Work task: From the data below, please reproduce exactly everything from the line that contains "Open the example.com property selector" down to the line that contains "The width and", with both ends included.

Records for this task:
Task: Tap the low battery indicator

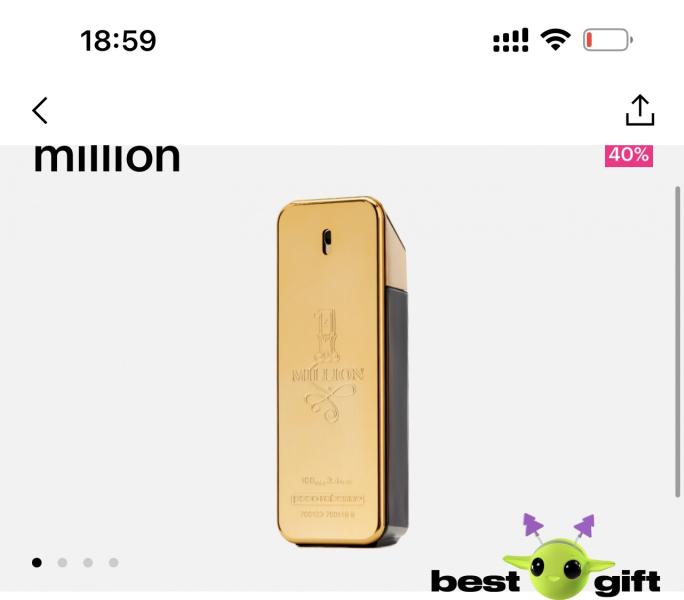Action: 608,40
...
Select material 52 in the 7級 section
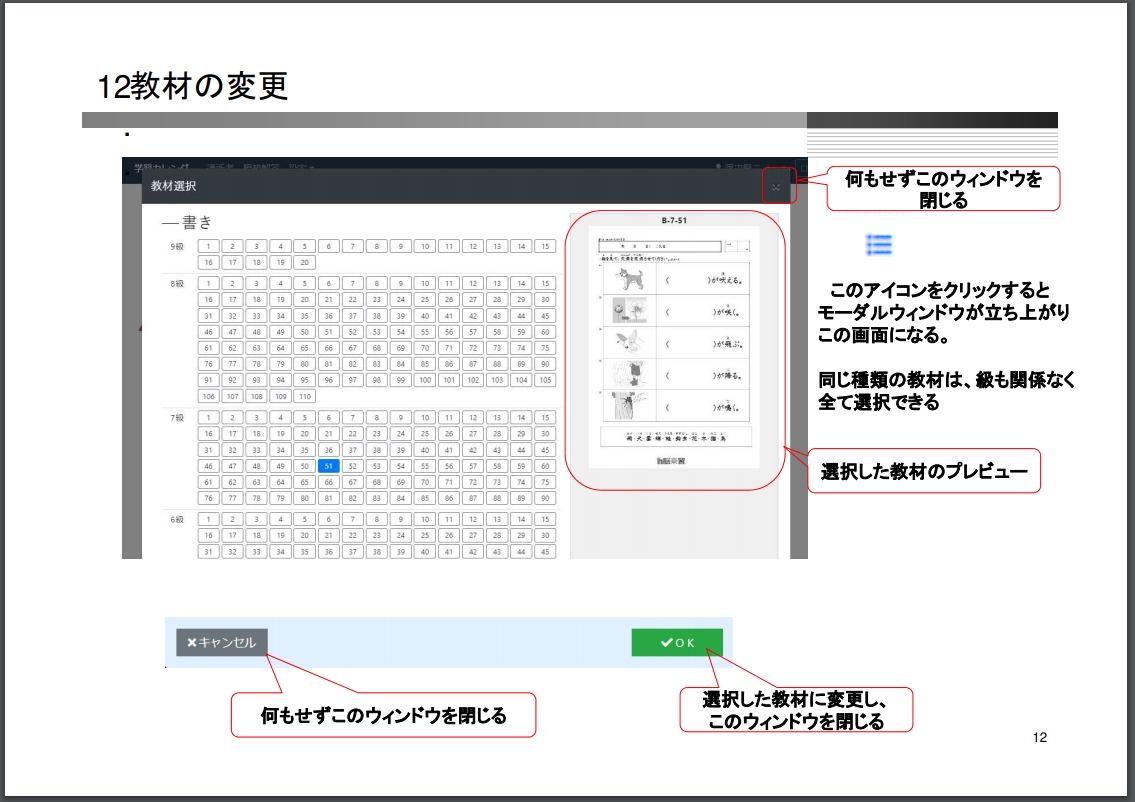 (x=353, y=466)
--
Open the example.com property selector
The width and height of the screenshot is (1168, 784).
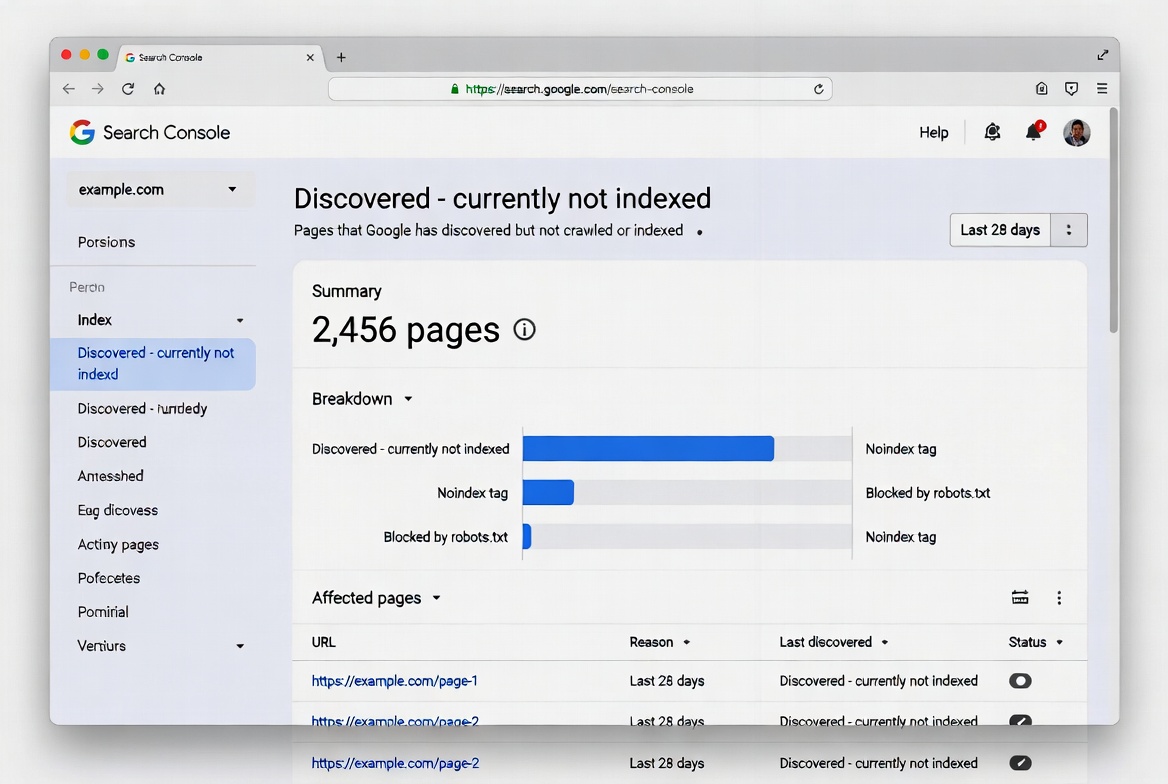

Answer for the task:
Open the example.com property selector
The width and height of the screenshot is (1168, 784).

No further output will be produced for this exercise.